Na ocasião, o presidente da Comissão Nacional de Proteção das Crianças e Jovens em Risco (CNPCJR), antigo juiz conselheiro Armando Leandro, também enalteceu, “com grande entusiasmo e admiração”, o trabalho desenvolvido pela comissão do concelho e pela preparação do plano e sublinhou: “Para termos qualidade humana temos que apostar na qualidade da infância” e nos locais onde “existem as CPCJ a criança está mais protegida”.

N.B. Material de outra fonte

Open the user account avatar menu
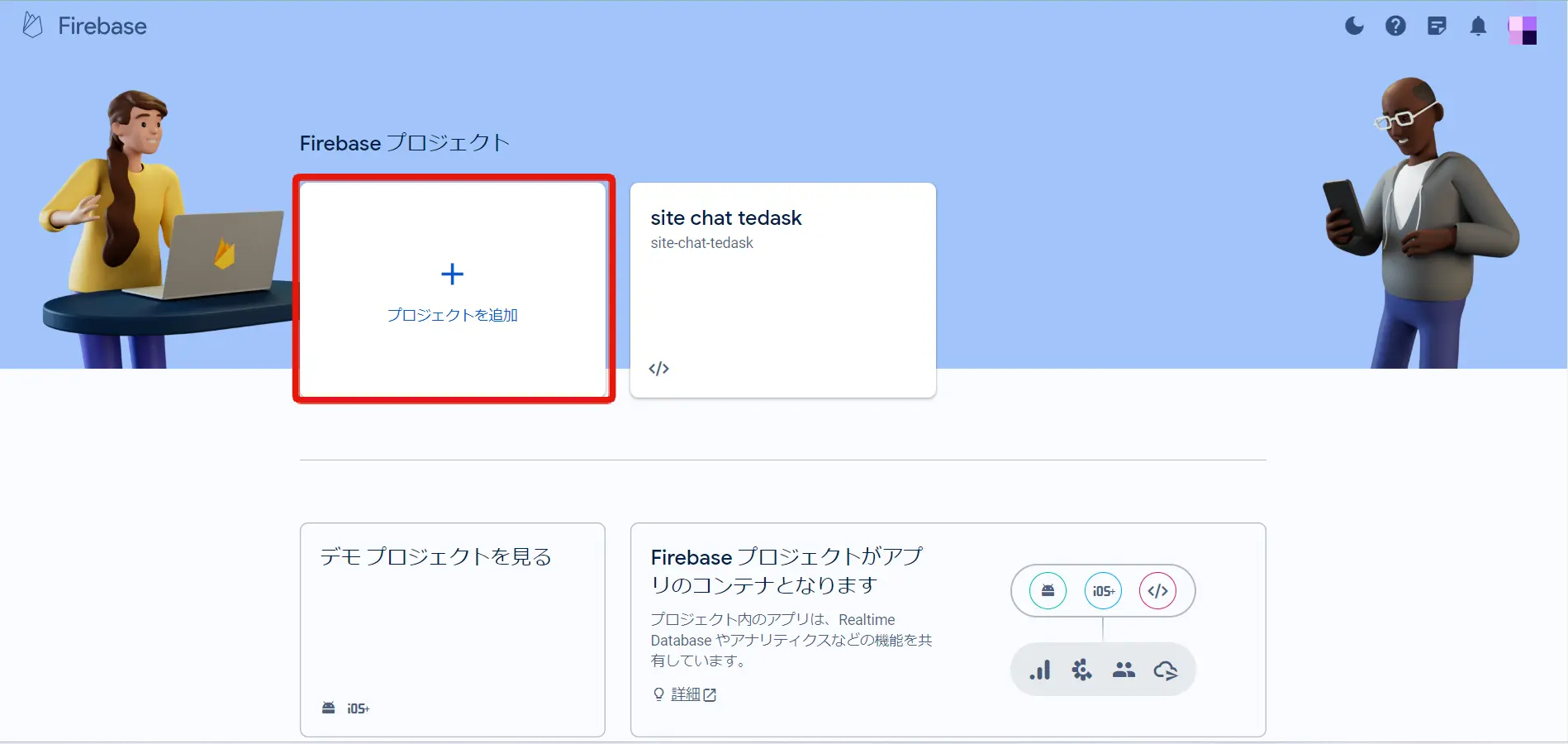[x=1522, y=30]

Ao relembrar o papel e a ação da CPCJ, a vereadora e presidente da CPCJ do concelho, Paula Rama, reiterou: “É nosso objetivo que este plano contribua, ao nível da prevenção primária, para a promoção dos direitos das crianças e jovens deste concelho, fundamentalmente rural, com realidades muito específicas que justificam as ações a levar a cabo no âmbito deste projeto e o envolvimento de toda a comunidade e dos parceiros que o integram”.

Ao lembrar todas as instituições que integram a CPCJ, Paula Rama revelou ainda que “de futuro se vai passar a contar também com um elemento da Associação Humanitária dos Bombeiros Voluntários de Montemor-o-Velho” e reforçou: “[Hoje] é um dia muito importante para a Comissão de Proteção de Crianças e Jovens em risco de Montemor-o-Velho e para todas as crianças e jovens do nosso concelho”.

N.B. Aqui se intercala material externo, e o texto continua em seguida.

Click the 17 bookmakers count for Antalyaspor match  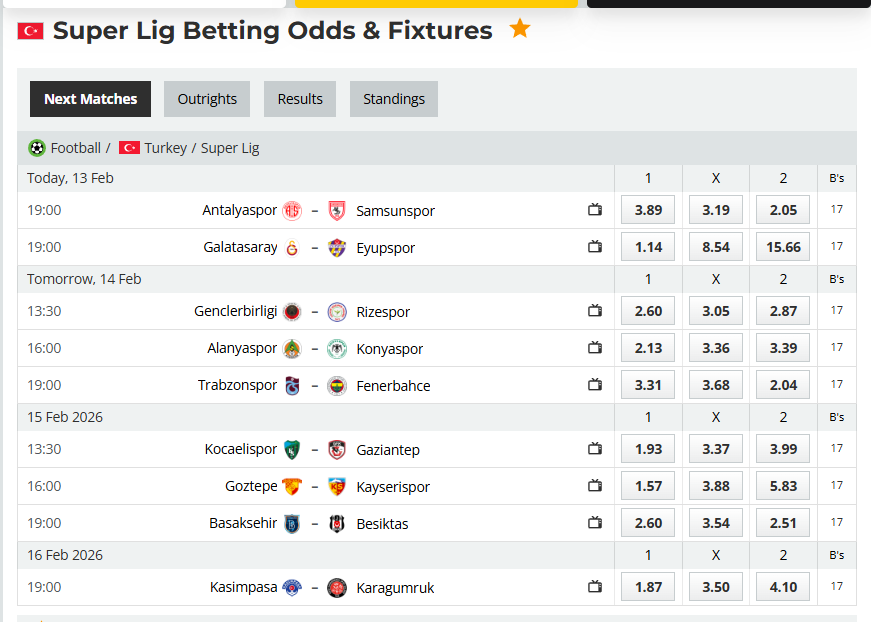point(836,210)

A exposição das crianças e jovens à violência doméstica e as dinâmicas familiares (dificuldades no exercício das competências/ responsabilidades parentais) vão ser os eixos prioritários de intervenção.

A sessão contou também com as intervenções de Maria de Fátima Duarte, interlocutora distrital da CNPCJR, de Maria da Graça Roque, Ana Cristina Jorge e do cabo Edgar Medina, que, no âmbito do projeto “Tecer a Prevenção”, apresentaram as fases de autodiagnóstico, diagnóstico local, problemáticas identificadas e eixos prioritários de intervenção, e de Júlia Simões que explicou, com maior detalhe, o Plano Local de Promoção e Proteção dos Direitos das Crianças e Jovens.